By Shweta Aggarwal,
With the deadlock between India and China on the border in eastern Ladakh deepening, India’s External Affairs Minister S. Jaishankar conveyed to his Chinese counterpart in the Tajik capital that “a prolongation of the existing situation was not in the interest of either side” and stressed that military commanders should meet to resolve the remaining issues.
“It was visibly impacting the relationship in a negative manner,” Mr Jaishankar told his Chinese counterpart Wang Yi in Dushanbe in a bilateral meeting on the sidelines of a SCO ministerial on July 14.
The two ministers had a detailed exchange of views on the current situation along the Line of Actual Control (LAC) in Eastern Ladakh and also on other issues related to the overall India-China relations. The meeting lasted for an hour.
Calling a spade a spade, Mr Jaishankar conveyed to his Chinese counterpart that “the attempts to change status quo last year that also disregarded commitments under the 1993 and 1996 agreements have inevitably affected ties.”
“He emphasized that it was, therefore, in mutual interest that the two sides work towards early resolution of the remaining issues along the LAC in Eastern Ladakh, while fully abiding by bilateral agreements and protocols,” said India’s external affairs ministry in a statement.

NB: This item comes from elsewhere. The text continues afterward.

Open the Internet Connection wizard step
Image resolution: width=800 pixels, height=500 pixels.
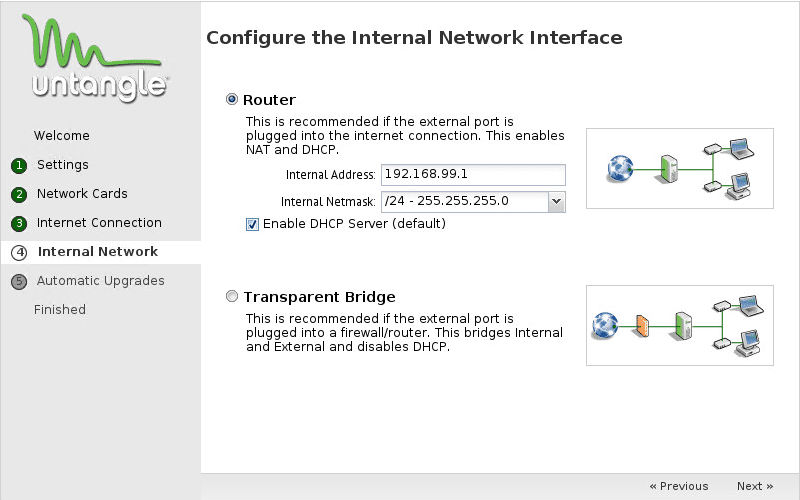tap(99, 223)
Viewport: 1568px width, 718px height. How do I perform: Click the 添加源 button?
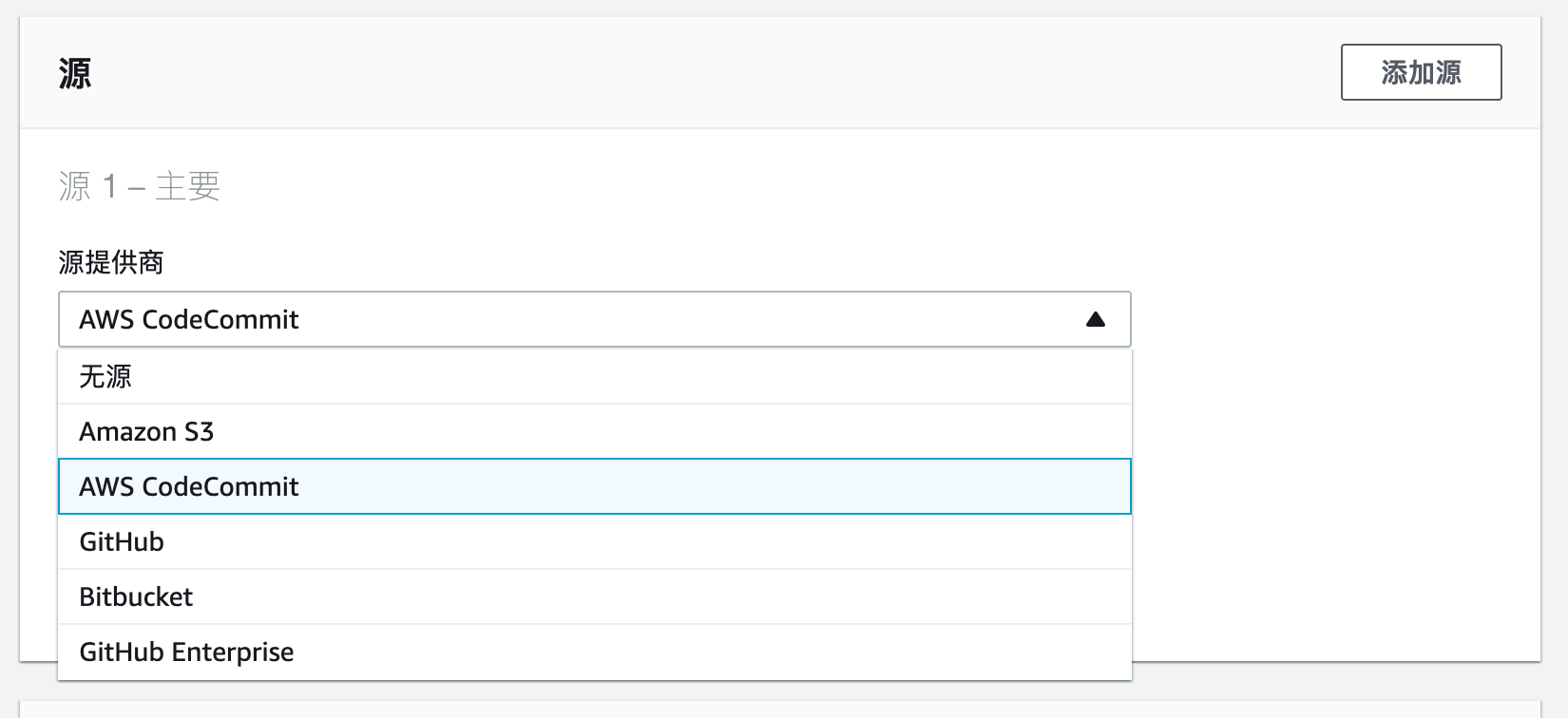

The two ministers agreed to hold another round of the Meeting of Senior Military Commanders at the earliest. They agreed that senior ministers should discuss “all the remaining issues and seek a mutually acceptable solution.”
“There was also an understanding that both sides will continue to ensure stability on the ground and neither side will take any unilateral action that could increase tension,” said the external affairs ministry.